WHAT IS EXPECTED: Arrange the rows from their first line through the line containing "The image size is (1464, 812)." as a Markdown table with the columns No. and Line. Put each line's number under No. and the line itself under Line, and leave out any blank lines.

Target position rows:
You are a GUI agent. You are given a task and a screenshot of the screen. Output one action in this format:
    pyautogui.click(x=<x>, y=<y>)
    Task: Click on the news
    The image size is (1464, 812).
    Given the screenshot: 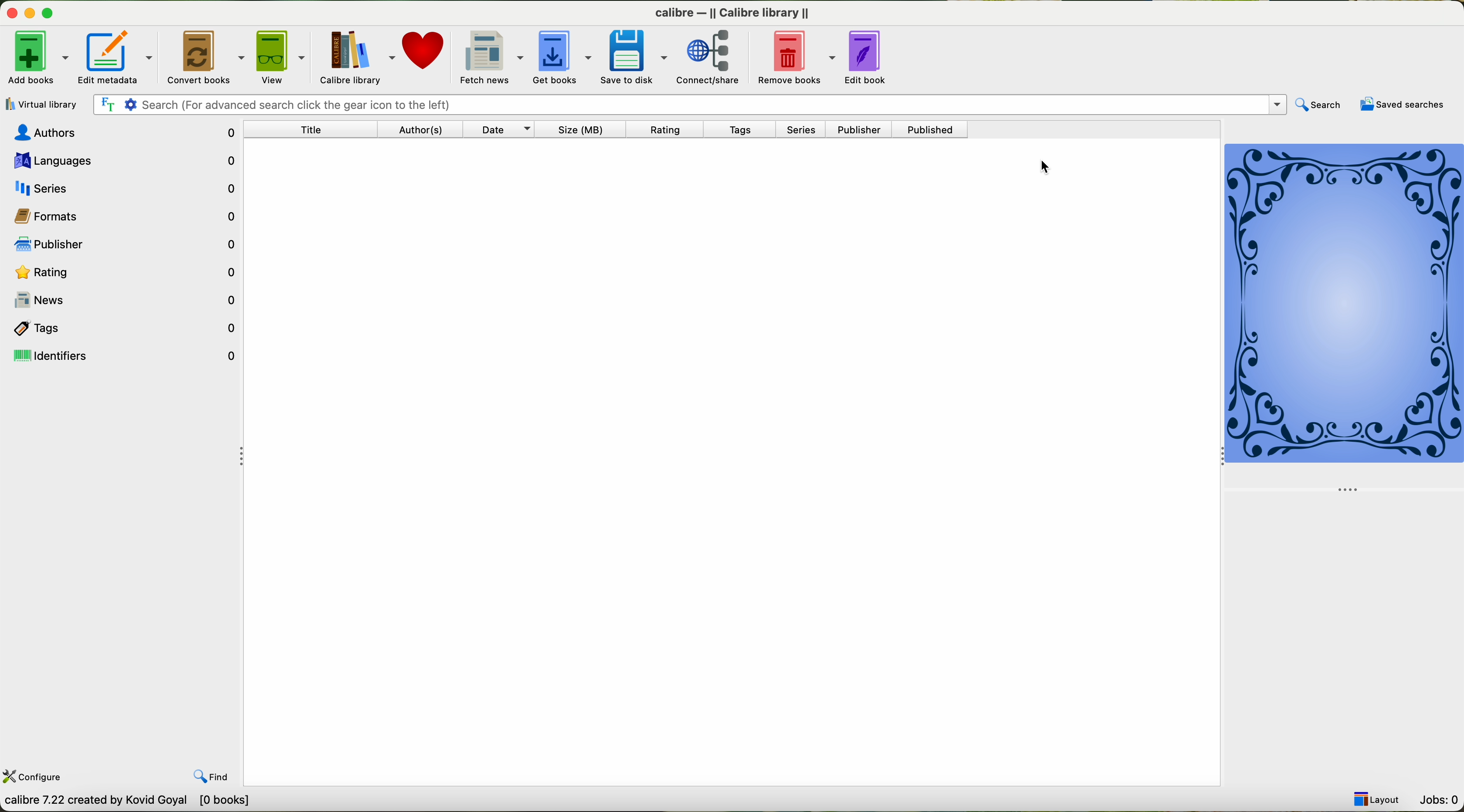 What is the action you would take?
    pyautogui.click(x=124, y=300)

EXERCISE OUTPUT:
| No. | Line |
|---|---|
| 1 | You are a GUI agent. You are given a task and a screenshot of the screen. Output one action in this format: |
| 2 |     pyautogui.click(x=<x>, y=<y>) |
| 3 |     Task: Click on the news |
| 4 |     The image size is (1464, 812). |